*Items from a dataset*

· · · ·

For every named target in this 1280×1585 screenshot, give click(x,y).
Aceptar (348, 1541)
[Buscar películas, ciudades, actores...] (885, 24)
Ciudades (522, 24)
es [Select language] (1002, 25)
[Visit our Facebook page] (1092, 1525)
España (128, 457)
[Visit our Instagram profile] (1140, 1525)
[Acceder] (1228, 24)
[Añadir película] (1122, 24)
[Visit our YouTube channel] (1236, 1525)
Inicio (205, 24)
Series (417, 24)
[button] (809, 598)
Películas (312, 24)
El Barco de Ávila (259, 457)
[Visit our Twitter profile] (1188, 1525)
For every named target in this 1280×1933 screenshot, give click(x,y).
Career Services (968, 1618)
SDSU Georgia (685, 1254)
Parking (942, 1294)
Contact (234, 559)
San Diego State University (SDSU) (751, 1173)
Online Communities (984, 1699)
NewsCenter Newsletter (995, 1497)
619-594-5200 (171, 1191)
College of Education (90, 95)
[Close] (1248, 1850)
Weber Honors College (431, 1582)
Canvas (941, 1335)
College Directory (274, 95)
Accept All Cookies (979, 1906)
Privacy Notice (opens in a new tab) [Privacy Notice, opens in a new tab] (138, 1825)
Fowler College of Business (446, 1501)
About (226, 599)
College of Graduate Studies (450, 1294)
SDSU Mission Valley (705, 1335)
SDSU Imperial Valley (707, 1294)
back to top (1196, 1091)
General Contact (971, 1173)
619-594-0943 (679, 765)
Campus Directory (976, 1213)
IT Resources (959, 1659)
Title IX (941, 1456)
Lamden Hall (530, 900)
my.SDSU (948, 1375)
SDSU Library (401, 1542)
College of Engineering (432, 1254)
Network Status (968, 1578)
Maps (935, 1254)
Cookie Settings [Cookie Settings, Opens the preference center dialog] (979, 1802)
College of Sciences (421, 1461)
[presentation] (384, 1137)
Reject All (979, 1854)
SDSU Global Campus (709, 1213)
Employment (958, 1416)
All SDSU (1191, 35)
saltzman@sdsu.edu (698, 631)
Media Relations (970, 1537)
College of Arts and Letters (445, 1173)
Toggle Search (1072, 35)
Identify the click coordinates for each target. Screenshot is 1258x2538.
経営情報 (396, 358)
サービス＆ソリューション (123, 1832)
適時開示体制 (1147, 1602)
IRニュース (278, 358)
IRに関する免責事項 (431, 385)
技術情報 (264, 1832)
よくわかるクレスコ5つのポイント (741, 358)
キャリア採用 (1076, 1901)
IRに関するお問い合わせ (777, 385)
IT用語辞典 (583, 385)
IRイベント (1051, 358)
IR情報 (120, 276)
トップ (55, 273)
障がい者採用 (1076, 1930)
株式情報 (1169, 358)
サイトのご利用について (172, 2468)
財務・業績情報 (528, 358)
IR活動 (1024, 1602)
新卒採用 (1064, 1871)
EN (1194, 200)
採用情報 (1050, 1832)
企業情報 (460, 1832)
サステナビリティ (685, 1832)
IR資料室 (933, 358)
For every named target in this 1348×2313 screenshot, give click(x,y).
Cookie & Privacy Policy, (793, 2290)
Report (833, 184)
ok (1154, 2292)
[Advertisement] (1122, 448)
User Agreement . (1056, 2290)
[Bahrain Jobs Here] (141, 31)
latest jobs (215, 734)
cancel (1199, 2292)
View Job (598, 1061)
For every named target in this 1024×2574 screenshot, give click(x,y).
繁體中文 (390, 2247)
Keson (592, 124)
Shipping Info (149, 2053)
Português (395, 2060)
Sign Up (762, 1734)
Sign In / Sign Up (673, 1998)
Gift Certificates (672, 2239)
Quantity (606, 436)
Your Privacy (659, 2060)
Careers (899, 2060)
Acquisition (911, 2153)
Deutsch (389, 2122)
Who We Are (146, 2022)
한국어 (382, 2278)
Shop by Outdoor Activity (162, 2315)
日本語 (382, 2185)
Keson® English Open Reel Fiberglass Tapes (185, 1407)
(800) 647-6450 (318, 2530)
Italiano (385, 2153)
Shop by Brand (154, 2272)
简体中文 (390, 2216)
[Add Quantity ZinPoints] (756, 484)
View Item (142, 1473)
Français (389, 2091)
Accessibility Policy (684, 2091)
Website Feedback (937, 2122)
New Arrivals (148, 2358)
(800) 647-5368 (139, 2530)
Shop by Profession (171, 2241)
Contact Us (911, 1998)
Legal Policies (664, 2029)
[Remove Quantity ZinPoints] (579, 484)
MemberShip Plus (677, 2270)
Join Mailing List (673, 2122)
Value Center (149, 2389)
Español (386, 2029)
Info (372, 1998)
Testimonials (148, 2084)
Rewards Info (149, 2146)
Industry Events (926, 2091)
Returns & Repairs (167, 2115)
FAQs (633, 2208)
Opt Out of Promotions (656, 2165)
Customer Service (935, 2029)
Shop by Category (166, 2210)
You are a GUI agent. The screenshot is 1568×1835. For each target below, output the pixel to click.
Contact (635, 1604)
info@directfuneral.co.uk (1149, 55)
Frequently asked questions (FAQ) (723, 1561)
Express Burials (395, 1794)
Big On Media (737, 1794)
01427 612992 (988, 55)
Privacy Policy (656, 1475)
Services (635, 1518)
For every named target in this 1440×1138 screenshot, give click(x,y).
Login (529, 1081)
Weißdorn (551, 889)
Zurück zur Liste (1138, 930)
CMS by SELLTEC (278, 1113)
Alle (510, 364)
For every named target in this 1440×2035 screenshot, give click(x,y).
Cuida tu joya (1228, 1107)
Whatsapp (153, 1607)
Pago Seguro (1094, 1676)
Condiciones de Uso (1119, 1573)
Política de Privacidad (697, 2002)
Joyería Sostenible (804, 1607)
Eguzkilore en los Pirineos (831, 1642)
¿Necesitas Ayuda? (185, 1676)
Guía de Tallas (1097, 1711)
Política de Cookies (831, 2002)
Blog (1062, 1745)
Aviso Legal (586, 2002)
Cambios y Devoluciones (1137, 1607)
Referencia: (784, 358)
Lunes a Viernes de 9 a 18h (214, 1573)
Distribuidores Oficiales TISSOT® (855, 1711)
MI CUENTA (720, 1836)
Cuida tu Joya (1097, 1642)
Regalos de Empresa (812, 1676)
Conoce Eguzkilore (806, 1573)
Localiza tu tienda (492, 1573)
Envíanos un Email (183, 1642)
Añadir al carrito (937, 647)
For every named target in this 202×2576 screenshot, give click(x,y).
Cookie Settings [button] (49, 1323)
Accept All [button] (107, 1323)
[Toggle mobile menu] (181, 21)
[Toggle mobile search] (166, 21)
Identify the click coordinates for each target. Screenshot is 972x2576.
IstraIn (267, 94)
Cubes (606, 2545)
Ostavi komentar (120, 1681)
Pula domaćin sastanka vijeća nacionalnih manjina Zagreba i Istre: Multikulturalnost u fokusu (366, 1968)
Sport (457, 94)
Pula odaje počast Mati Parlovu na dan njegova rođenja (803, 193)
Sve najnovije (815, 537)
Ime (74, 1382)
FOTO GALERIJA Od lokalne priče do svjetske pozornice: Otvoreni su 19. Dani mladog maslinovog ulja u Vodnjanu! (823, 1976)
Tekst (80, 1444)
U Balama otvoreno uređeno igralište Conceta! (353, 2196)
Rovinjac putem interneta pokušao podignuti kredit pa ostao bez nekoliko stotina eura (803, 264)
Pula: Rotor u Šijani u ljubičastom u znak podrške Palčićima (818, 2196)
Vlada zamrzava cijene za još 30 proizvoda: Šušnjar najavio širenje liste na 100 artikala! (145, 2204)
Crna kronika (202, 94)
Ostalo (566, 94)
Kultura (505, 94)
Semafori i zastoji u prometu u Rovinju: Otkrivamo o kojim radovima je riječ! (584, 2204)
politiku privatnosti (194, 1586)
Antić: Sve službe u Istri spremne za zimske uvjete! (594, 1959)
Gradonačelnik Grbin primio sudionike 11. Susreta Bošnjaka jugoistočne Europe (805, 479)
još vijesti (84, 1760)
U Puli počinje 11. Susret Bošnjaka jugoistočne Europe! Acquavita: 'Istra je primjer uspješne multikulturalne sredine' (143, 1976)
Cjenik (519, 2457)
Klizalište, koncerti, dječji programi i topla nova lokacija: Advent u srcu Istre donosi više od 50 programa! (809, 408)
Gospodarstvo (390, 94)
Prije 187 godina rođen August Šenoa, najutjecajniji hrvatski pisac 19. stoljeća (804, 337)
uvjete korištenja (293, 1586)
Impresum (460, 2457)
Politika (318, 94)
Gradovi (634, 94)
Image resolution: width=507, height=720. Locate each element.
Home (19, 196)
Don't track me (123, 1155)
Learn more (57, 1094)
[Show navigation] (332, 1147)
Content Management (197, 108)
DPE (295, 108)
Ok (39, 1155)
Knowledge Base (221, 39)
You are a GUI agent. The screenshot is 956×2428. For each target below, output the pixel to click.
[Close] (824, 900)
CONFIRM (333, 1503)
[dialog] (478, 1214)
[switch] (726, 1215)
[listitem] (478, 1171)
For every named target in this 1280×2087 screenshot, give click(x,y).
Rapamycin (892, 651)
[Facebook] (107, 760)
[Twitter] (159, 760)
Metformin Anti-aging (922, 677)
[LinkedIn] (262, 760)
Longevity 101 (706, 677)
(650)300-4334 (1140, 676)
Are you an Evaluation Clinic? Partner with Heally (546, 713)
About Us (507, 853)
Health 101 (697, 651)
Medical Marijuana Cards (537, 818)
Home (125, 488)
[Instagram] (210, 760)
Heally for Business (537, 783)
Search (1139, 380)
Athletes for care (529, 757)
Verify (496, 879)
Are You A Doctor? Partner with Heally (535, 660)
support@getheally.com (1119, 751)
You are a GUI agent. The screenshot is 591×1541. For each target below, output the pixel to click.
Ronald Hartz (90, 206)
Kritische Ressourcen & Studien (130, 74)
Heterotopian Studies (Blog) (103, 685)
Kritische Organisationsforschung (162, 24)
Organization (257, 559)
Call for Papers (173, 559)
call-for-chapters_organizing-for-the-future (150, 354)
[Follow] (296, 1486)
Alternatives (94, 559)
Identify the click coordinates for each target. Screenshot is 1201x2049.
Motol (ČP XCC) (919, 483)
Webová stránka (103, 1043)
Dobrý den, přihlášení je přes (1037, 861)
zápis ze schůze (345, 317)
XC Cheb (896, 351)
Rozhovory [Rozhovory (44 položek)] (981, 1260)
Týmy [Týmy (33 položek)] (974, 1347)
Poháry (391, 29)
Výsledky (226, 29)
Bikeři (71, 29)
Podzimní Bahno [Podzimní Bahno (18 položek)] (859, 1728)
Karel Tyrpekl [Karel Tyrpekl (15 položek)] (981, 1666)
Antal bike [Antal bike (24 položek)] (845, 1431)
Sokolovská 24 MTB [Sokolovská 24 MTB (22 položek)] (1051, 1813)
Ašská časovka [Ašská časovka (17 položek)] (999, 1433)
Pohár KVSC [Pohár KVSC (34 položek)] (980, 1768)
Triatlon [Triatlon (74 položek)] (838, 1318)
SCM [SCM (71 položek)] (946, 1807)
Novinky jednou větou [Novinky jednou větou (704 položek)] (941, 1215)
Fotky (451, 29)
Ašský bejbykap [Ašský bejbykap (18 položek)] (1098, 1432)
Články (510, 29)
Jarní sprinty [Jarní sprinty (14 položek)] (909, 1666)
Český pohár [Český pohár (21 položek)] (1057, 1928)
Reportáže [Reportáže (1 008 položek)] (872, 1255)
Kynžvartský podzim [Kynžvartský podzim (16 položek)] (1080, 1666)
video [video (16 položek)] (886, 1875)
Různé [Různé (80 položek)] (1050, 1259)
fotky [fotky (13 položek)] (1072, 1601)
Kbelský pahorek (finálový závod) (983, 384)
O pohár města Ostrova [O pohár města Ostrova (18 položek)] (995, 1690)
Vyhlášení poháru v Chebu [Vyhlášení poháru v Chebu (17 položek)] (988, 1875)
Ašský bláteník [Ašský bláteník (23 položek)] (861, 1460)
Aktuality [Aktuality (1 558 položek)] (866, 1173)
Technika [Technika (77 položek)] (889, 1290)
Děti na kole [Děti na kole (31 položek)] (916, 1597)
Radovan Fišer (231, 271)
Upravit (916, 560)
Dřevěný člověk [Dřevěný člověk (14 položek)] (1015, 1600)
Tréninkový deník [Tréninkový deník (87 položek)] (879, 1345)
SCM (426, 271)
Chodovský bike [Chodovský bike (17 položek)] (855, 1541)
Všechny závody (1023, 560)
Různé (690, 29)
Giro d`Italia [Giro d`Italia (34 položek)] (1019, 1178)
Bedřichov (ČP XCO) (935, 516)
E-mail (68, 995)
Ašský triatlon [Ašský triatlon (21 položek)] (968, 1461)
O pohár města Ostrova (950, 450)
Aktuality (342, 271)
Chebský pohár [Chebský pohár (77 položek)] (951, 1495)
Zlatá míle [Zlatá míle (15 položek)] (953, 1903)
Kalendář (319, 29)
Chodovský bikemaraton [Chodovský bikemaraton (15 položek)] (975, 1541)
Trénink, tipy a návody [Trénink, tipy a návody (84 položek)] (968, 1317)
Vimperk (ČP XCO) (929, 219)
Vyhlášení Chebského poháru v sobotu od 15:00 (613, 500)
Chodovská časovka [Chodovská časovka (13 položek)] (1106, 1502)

· · · ·

*TASK DESCRIPTION*
Output every line of the data from the one containing "Jarní sprinty [Jarní" down to the one containing "Kbelský pahorek (finálový závod) (983, 384)", both included, as a JSON list of strings with one string per line.

*TASK ANSWER*
[
  "Jarní sprinty [Jarní sprinty (14 položek)] (909, 1666)",
  "Český pohár [Český pohár (21 položek)] (1057, 1928)",
  "Reportáže [Reportáže (1 008 položek)] (872, 1255)",
  "Kynžvartský podzim [Kynžvartský podzim (16 položek)] (1080, 1666)",
  "video [video (16 položek)] (886, 1875)",
  "Různé [Různé (80 položek)] (1050, 1259)",
  "fotky [fotky (13 položek)] (1072, 1601)",
  "Kbelský pahorek (finálový závod) (983, 384)"
]